* TASK DIRECTIONS *
Copy the entries below, putting "desktop assistant" in place of each "GUI agent" and changing nothing else.

····················

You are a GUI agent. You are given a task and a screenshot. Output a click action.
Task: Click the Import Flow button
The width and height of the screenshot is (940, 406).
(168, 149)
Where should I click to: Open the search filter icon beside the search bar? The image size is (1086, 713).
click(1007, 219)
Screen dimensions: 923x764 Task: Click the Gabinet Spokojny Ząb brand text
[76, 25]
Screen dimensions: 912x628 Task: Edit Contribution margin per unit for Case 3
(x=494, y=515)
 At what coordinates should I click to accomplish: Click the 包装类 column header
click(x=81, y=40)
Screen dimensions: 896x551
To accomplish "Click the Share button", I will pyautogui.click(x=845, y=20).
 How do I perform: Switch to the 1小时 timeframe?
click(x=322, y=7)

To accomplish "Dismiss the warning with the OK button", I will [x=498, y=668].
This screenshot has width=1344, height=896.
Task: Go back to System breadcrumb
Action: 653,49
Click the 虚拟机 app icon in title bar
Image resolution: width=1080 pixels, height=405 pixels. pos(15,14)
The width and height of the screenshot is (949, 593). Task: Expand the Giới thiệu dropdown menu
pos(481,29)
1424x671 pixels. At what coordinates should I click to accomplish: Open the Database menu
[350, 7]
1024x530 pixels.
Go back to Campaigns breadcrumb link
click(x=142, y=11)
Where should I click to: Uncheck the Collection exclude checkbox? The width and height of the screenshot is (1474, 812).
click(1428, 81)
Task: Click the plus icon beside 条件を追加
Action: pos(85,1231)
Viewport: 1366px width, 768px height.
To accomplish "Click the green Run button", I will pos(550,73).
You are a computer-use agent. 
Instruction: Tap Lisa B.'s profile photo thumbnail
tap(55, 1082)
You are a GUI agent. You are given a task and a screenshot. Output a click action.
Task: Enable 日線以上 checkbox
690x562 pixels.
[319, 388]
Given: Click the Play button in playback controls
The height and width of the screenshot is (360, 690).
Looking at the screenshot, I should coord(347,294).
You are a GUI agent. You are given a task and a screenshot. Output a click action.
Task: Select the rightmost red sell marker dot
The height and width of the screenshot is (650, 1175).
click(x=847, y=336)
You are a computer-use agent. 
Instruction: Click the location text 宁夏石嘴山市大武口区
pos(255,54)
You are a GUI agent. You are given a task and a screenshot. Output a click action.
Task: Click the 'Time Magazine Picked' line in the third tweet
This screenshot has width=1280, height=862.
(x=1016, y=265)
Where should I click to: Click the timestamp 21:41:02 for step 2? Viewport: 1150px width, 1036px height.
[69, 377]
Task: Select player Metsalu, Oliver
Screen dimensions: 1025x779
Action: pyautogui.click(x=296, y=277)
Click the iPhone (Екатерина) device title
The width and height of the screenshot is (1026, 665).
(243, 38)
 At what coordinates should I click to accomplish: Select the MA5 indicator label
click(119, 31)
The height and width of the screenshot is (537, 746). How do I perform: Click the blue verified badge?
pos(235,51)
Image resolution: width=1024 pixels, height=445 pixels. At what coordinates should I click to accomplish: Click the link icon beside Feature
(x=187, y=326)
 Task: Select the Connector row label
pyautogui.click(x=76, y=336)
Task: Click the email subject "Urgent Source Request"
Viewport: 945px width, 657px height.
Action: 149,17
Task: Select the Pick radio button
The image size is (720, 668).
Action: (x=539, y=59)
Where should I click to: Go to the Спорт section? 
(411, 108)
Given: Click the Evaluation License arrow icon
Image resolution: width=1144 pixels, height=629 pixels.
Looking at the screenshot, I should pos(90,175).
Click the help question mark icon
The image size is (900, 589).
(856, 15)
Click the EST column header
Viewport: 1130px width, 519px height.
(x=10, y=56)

····················

* ANSWER TO THIS PROBLEM *
You are a desktop assistant. You are given a task and a screenshot. Output a click action.
Task: Click the Import Flow button
The width and height of the screenshot is (940, 406).
(168, 149)
Where should I click to: Open the search filter icon beside the search bar? The image size is (1086, 713).
click(1007, 219)
Screen dimensions: 923x764 Task: Click the Gabinet Spokojny Ząb brand text
[76, 25]
Screen dimensions: 912x628 Task: Edit Contribution margin per unit for Case 3
(x=494, y=515)
 At what coordinates should I click to accomplish: Click the 包装类 column header
click(x=81, y=40)
Screen dimensions: 896x551
To accomplish "Click the Share button", I will pyautogui.click(x=845, y=20).
 How do I perform: Switch to the 1小时 timeframe?
click(x=322, y=7)

To accomplish "Dismiss the warning with the OK button", I will [x=498, y=668].
This screenshot has width=1344, height=896.
Task: Go back to System breadcrumb
Action: 653,49
Click the 虚拟机 app icon in title bar
Image resolution: width=1080 pixels, height=405 pixels. pos(15,14)
The width and height of the screenshot is (949, 593). Task: Expand the Giới thiệu dropdown menu
pos(481,29)
1424x671 pixels. At what coordinates should I click to accomplish: Open the Database menu
[350, 7]
1024x530 pixels.
Go back to Campaigns breadcrumb link
click(x=142, y=11)
Where should I click to: Uncheck the Collection exclude checkbox? The width and height of the screenshot is (1474, 812).
click(1428, 81)
Task: Click the plus icon beside 条件を追加
Action: pos(85,1231)
Viewport: 1366px width, 768px height.
To accomplish "Click the green Run button", I will pos(550,73).
You are a computer-use agent. 
Instruction: Tap Lisa B.'s profile photo thumbnail
tap(55, 1082)
You are a desktop assistant. You are given a task and a screenshot. Output a click action.
Task: Enable 日線以上 checkbox
690x562 pixels.
[319, 388]
Given: Click the Play button in playback controls
The height and width of the screenshot is (360, 690).
Looking at the screenshot, I should coord(347,294).
You are a desktop assistant. You are given a task and a screenshot. Output a click action.
Task: Select the rightmost red sell marker dot
The height and width of the screenshot is (650, 1175).
click(x=847, y=336)
You are a computer-use agent. 
Instruction: Click the location text 宁夏石嘴山市大武口区
pos(255,54)
You are a desktop assistant. You are given a task and a screenshot. Output a click action.
Task: Click the 'Time Magazine Picked' line in the third tweet
This screenshot has width=1280, height=862.
(x=1016, y=265)
Where should I click to: Click the timestamp 21:41:02 for step 2? Viewport: 1150px width, 1036px height.
[69, 377]
Task: Select player Metsalu, Oliver
Screen dimensions: 1025x779
Action: pyautogui.click(x=296, y=277)
Click the iPhone (Екатерина) device title
The width and height of the screenshot is (1026, 665).
(243, 38)
 At what coordinates should I click to accomplish: Select the MA5 indicator label
click(119, 31)
The height and width of the screenshot is (537, 746). How do I perform: Click the blue verified badge?
pos(235,51)
Image resolution: width=1024 pixels, height=445 pixels. At what coordinates should I click to accomplish: Click the link icon beside Feature
(x=187, y=326)
 Task: Select the Connector row label
pyautogui.click(x=76, y=336)
Task: Click the email subject "Urgent Source Request"
Viewport: 945px width, 657px height.
Action: 149,17
Task: Select the Pick radio button
The image size is (720, 668).
Action: (x=539, y=59)
Where should I click to: Go to the Спорт section? 
(411, 108)
Given: Click the Evaluation License arrow icon
Image resolution: width=1144 pixels, height=629 pixels.
Looking at the screenshot, I should pos(90,175).
Click the help question mark icon
The image size is (900, 589).
(856, 15)
Click the EST column header
Viewport: 1130px width, 519px height.
(x=10, y=56)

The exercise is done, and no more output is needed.